### Questions de compréhension
[1] D'après la critique de Lune rémanente, à quel registre appartiennent les deux novellas du recueil ?
[2] Poursuivez la critique de Lune rémanente à partir de sa dernière phrase.

### Extrait
>>

L’univers développé est intéressant mais manque un peu de précisions concernant l’épidémie. On ne sait pas si le seul Japon est concerné, ni quel est l’état du monde, et c’est un peu dommage. La narration est assez particulière : Le roman raconte les faits à rebours des années après, à la manière d’un fait divers, ce qui donne une narration trop froide et chaotique, car on passe par différents moments de l’histoire, pas forcément de manière linéaire, des années 2020 jusqu’autour des années 2050. Cette narration empêche aussi d’éprouver de l’empathie pour les personnages, surtout que certains éléments dans la vision des femmes m’ont un peu dérangée.
La mise en place est un peu longue et le roman change de tempo vers la seconde moitié, où il prend une tournure plus politique et percutante. La maladie apparaît comme une métaphore pour parler des dérives d’une dictature. Elle est assez peu développée autant dans sa transmission que dans les mesures de protection, ce qui manque au lecteur. On sent vraiment qu’elle est utilisée comme prétexte alors qu’il y avait moyen de la rendre plus concrète.
Lune rémanente est ainsi un recueil où la lune est le personnage principal, et où celle-ci va changer de manière drastique la vie de plusieurs protagonistes. Les individus perdent leur identité, leur liberté ou leur vie sous l’influence de la lune. Les deux novellas appartiennent au registre du fantastique alors que le roman met en place un univers dystopique et de science-fiction. Les 3 textes sont différents, chacun avec une ambiance bien particulière mais parfois dérangeante.

<<

### Données enregistrées
>>

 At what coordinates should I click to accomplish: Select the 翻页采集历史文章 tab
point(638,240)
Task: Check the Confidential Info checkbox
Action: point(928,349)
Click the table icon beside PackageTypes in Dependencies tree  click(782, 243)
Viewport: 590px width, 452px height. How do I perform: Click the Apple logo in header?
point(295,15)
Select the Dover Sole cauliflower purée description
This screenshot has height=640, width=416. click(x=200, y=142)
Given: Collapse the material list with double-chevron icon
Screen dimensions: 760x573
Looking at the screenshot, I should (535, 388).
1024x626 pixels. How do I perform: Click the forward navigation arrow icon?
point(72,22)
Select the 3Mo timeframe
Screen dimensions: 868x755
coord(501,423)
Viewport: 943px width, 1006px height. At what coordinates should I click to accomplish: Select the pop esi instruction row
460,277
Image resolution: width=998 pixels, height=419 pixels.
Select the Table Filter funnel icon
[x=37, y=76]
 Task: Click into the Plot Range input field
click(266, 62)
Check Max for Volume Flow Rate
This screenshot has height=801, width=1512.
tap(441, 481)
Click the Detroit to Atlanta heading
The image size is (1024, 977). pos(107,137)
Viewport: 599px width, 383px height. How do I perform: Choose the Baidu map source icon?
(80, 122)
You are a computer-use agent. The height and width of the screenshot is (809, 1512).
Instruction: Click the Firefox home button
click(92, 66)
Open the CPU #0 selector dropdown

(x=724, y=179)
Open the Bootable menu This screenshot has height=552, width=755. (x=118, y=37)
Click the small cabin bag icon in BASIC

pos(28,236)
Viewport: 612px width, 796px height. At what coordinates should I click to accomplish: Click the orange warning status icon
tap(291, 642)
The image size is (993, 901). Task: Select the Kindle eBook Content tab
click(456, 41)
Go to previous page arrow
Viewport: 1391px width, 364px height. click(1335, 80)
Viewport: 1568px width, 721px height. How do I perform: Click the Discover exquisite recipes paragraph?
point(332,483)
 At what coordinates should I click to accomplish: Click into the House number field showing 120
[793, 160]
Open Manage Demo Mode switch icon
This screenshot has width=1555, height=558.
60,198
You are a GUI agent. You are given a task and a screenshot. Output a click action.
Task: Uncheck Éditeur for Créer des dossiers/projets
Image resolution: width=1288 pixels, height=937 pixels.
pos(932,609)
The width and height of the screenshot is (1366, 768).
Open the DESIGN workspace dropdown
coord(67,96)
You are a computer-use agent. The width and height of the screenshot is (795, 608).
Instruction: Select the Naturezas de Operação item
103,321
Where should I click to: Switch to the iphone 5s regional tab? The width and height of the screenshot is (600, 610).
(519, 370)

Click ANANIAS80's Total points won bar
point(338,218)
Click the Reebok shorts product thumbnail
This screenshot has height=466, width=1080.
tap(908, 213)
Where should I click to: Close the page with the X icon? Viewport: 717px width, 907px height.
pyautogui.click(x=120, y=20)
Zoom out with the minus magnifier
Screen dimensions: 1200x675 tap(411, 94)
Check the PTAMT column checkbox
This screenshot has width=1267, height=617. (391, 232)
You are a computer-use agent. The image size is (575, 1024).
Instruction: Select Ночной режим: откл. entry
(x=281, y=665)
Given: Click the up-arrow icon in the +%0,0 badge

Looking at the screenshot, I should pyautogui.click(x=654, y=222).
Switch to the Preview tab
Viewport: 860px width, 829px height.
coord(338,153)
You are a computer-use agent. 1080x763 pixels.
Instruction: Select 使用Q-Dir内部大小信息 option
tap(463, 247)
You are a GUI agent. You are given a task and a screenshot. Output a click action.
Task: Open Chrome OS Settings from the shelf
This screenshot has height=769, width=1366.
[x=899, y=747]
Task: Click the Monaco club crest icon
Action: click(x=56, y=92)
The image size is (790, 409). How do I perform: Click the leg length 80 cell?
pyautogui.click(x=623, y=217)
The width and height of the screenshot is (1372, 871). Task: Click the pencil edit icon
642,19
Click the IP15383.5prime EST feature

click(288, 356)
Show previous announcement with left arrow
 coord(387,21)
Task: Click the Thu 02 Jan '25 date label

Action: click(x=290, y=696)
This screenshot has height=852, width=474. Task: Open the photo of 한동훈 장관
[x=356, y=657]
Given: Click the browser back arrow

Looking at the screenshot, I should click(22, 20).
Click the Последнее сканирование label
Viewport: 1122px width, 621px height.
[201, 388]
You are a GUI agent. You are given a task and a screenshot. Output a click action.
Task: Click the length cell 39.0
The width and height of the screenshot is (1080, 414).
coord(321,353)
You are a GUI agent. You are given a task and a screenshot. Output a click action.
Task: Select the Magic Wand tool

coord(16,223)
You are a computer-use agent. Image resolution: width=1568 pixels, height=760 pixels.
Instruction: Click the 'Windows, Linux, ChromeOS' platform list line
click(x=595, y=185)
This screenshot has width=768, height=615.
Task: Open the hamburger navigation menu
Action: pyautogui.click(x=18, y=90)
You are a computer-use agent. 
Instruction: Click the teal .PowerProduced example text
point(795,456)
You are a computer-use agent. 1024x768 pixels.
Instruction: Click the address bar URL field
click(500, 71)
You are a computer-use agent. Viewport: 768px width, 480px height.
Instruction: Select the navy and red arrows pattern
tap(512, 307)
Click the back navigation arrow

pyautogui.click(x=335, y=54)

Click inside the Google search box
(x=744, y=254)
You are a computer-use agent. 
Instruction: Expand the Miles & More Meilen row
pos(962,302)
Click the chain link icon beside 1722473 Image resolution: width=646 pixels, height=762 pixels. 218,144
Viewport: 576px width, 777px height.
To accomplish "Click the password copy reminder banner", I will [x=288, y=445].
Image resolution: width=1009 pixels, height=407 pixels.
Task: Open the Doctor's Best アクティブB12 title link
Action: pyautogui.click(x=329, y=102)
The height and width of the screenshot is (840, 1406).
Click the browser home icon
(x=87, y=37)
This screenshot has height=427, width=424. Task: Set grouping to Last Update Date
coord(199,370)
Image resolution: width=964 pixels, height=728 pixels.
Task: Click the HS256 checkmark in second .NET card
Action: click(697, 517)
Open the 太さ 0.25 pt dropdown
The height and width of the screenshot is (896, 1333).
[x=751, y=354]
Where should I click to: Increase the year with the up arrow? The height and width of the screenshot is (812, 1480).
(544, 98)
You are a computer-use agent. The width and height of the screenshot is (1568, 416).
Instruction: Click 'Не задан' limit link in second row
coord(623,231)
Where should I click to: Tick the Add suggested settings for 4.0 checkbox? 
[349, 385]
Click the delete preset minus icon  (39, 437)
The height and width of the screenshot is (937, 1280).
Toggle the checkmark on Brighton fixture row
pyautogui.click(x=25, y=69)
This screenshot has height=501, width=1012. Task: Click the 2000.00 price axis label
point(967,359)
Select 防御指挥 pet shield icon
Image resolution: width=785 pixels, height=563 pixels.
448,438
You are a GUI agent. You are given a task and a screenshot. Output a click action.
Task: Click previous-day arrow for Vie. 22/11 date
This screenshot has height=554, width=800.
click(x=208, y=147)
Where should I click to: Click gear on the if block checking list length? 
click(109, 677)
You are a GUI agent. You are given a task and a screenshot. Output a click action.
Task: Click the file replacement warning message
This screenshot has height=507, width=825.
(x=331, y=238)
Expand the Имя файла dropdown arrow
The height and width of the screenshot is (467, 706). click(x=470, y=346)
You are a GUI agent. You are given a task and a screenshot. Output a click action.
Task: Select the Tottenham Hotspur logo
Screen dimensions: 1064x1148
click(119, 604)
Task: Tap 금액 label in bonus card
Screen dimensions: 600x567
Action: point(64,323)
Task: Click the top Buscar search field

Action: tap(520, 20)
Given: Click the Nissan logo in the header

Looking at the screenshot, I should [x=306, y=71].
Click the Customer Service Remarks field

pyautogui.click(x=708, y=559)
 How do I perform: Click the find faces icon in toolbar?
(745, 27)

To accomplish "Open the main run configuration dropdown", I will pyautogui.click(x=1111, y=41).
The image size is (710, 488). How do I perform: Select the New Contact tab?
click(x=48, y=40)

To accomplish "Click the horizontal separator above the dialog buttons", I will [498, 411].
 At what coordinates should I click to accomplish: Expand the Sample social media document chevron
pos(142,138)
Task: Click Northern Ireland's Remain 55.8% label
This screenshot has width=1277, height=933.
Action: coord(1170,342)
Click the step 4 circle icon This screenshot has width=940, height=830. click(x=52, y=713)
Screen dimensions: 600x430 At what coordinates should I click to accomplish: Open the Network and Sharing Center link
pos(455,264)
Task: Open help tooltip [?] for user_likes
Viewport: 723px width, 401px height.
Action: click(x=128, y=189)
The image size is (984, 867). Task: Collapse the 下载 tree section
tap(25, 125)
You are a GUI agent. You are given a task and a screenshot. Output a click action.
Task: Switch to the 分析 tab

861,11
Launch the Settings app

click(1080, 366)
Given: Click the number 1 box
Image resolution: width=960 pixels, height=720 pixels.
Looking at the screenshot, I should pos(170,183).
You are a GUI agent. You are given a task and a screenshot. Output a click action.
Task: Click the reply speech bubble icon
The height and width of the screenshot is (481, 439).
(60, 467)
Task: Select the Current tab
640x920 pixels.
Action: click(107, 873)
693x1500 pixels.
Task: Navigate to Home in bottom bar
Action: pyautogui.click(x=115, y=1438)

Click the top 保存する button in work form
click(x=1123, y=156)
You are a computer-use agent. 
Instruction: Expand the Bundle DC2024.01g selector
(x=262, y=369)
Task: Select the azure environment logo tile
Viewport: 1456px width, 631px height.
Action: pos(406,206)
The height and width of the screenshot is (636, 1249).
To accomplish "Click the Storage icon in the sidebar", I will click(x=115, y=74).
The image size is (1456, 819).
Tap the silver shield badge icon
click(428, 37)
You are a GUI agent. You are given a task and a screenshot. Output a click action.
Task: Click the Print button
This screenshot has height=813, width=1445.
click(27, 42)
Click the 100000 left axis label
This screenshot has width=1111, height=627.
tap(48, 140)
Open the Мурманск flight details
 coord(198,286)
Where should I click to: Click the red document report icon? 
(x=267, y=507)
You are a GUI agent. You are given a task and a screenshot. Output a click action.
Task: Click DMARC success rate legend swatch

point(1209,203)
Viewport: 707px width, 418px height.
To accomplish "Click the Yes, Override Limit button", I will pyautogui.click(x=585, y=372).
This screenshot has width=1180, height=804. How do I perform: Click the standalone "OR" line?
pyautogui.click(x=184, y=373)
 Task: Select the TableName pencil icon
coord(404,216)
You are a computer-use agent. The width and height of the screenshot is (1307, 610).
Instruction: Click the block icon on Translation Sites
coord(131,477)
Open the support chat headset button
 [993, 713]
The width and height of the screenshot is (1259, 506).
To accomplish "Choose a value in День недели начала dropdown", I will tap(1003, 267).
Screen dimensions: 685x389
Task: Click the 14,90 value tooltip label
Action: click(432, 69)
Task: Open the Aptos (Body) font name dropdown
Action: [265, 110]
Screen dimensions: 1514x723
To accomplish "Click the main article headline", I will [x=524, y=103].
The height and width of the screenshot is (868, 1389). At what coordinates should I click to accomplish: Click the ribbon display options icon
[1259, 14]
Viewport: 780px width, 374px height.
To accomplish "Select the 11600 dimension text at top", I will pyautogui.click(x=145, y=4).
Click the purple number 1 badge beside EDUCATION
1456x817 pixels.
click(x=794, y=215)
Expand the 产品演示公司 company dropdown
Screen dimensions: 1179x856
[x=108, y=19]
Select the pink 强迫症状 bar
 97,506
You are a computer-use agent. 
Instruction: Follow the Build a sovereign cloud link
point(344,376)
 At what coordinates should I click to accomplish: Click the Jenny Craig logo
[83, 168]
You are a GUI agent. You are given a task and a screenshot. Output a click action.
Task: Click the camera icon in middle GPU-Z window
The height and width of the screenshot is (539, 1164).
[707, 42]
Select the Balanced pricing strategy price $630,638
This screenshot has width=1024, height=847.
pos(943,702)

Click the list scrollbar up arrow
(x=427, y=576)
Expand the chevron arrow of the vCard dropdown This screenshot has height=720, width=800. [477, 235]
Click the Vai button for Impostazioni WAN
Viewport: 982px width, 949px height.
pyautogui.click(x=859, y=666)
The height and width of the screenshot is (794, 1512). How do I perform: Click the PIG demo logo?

<<

### Réponses par numéro
[1] Les deux novellas appartiennent au registre du fantastique.

[2]
Autres avis : Sometimes a book,
Auteur:Masakuni Oda
Traduction: Patrick Honoré
Éditions: Rivages
Parution:08/01/25
Un recueil de deux nouvelles et un court roman fantastique sur le thème de la lune, dans la veine de Haruki Murakami et Keigo Higashino. Dans les deux premières nouvelles de ce triptyque, un homme qui a le malheur d’apercevoir la face cachée de la lune est réincarné dans le corps d’un parfait homonyme, et une femme qui reçoit en héritage une pierre magique a le pouvoir de se transporter sur le satellite naturelle de la Terre. Le court roman éponyme, Lune rémanente, se déroule dans un Japon dystopique. Une épidémie de « selenomania » s’est déclarée : à chaque pleine lune, les contaminés deviennent agressifs et voient leurs capacités physiques et mentales démultipliées, puis finissent par mourir.